▸ Exercise data:

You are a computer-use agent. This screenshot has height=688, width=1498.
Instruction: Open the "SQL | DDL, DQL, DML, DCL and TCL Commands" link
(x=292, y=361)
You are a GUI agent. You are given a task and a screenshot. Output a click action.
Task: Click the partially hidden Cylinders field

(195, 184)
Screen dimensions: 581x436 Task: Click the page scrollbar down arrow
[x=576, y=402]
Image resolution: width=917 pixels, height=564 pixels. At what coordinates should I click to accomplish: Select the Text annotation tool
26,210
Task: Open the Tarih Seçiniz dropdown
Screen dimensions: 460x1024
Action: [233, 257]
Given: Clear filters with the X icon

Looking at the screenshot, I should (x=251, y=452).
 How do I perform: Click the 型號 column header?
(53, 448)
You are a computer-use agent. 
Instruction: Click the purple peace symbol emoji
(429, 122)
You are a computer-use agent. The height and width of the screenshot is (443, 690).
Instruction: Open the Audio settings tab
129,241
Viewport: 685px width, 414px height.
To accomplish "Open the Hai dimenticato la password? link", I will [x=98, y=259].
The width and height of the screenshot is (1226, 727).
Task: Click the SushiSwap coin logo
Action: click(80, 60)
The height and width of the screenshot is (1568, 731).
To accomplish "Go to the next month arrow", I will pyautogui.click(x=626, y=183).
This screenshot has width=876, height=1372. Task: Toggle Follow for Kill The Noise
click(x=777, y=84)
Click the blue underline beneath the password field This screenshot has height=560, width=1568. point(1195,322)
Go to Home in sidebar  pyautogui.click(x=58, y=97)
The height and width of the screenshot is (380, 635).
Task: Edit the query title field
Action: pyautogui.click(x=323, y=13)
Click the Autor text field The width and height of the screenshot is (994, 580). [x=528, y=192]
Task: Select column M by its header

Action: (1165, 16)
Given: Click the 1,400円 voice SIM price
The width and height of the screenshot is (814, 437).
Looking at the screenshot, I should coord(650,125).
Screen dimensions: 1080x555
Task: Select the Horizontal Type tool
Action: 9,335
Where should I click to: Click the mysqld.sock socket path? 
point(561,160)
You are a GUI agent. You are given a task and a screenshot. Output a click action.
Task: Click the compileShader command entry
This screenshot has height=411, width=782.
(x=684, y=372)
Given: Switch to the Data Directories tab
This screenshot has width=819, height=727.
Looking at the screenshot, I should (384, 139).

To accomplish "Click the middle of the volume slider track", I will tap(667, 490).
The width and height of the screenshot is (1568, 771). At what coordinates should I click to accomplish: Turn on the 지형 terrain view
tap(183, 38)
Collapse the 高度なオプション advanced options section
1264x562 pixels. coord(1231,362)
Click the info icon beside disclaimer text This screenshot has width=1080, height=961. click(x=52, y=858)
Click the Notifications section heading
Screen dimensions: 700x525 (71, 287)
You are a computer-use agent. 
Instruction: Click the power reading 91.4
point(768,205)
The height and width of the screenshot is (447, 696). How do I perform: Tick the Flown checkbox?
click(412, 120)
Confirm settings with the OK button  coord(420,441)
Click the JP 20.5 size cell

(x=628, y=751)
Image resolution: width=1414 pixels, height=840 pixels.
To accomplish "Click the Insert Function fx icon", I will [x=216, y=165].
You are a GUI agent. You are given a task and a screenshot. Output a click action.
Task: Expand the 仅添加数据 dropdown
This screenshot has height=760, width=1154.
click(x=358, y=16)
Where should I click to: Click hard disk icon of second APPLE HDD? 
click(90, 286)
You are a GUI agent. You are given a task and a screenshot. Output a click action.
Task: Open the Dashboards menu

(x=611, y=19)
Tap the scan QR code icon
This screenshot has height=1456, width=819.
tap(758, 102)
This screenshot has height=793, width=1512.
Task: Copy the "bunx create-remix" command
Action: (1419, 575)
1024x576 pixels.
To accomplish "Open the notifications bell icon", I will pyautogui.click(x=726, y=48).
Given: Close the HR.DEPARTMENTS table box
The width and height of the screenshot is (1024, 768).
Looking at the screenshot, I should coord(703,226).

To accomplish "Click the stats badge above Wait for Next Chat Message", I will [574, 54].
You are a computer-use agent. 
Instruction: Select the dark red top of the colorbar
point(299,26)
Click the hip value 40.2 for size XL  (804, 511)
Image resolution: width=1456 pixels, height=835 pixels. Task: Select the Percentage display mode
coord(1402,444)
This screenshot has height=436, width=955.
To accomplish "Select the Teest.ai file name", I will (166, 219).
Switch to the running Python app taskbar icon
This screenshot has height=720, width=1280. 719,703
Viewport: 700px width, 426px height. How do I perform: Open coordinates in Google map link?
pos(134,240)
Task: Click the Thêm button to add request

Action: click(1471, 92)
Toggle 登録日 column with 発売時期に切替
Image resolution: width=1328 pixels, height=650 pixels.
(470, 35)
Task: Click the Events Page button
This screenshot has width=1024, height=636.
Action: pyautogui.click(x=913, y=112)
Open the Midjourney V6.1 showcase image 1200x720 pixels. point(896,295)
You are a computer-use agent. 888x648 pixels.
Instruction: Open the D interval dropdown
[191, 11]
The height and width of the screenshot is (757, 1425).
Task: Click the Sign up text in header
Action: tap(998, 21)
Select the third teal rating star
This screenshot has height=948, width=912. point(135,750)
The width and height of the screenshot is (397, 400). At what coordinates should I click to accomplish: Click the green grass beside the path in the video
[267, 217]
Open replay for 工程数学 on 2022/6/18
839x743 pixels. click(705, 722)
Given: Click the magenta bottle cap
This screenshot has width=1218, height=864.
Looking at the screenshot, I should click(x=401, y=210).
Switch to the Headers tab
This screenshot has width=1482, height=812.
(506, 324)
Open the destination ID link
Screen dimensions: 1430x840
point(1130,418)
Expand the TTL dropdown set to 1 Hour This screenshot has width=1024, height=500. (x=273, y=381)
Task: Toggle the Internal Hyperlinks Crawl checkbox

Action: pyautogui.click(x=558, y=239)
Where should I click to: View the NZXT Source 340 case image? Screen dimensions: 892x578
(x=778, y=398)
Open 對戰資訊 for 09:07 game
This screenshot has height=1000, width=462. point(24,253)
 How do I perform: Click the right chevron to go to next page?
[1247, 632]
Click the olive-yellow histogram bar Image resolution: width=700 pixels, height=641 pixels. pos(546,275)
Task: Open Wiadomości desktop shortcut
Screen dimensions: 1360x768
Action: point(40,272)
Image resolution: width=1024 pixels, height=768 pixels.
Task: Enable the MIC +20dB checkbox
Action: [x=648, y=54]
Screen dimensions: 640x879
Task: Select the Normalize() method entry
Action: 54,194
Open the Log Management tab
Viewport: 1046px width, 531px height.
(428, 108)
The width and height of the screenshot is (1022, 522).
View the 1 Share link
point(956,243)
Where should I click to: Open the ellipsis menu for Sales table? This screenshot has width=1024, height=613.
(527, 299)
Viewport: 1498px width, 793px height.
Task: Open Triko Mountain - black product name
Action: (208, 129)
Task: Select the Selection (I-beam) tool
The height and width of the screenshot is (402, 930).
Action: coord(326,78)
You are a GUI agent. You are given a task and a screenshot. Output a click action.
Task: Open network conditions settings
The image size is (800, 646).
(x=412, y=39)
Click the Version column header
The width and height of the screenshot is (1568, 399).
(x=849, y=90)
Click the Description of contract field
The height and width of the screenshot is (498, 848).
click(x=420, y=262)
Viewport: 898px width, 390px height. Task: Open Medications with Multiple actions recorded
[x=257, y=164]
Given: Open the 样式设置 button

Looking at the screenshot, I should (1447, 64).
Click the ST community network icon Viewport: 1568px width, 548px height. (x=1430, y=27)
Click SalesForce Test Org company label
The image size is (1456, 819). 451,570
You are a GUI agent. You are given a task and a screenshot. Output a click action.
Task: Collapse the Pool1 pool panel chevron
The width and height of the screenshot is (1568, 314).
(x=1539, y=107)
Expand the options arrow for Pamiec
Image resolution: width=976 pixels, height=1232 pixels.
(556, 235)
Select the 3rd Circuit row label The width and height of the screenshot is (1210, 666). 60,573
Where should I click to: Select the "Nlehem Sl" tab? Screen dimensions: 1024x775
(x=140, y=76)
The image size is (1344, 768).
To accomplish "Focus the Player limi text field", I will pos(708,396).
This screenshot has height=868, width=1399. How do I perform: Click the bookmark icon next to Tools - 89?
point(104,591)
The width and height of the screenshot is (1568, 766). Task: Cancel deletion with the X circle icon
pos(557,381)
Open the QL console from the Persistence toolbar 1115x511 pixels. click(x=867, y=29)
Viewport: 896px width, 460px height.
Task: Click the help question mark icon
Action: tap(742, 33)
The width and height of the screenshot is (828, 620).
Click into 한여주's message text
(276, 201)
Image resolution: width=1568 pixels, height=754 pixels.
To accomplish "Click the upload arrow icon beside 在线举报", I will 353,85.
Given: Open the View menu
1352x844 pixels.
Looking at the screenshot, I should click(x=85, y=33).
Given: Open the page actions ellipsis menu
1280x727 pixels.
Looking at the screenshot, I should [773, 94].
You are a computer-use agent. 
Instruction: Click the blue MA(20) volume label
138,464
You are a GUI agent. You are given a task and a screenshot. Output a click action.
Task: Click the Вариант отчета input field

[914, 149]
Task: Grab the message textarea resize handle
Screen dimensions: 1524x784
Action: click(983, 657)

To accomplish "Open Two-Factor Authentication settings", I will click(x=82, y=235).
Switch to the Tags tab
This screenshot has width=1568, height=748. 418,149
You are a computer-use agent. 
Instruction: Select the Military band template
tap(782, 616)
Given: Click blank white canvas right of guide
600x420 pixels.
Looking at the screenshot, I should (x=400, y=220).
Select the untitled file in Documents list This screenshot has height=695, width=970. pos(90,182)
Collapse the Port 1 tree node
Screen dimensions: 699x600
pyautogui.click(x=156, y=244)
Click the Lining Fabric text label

▸ Your instructions:
In the data above, find the line that contains "Task: Open the Tarih Seçiniz dropdown" and the line that contains "Viewport: 685px width, 414px height.". Repeat exactly those lines and every line between them, and only those.

▸ Answer to this task:
Task: Open the Tarih Seçiniz dropdown
Screen dimensions: 460x1024
Action: [233, 257]
Given: Clear filters with the X icon

Looking at the screenshot, I should (x=251, y=452).
 How do I perform: Click the 型號 column header?
(53, 448)
You are a computer-use agent. 
Instruction: Click the purple peace symbol emoji
(429, 122)
You are a computer-use agent. The height and width of the screenshot is (443, 690).
Instruction: Open the Audio settings tab
129,241
Viewport: 685px width, 414px height.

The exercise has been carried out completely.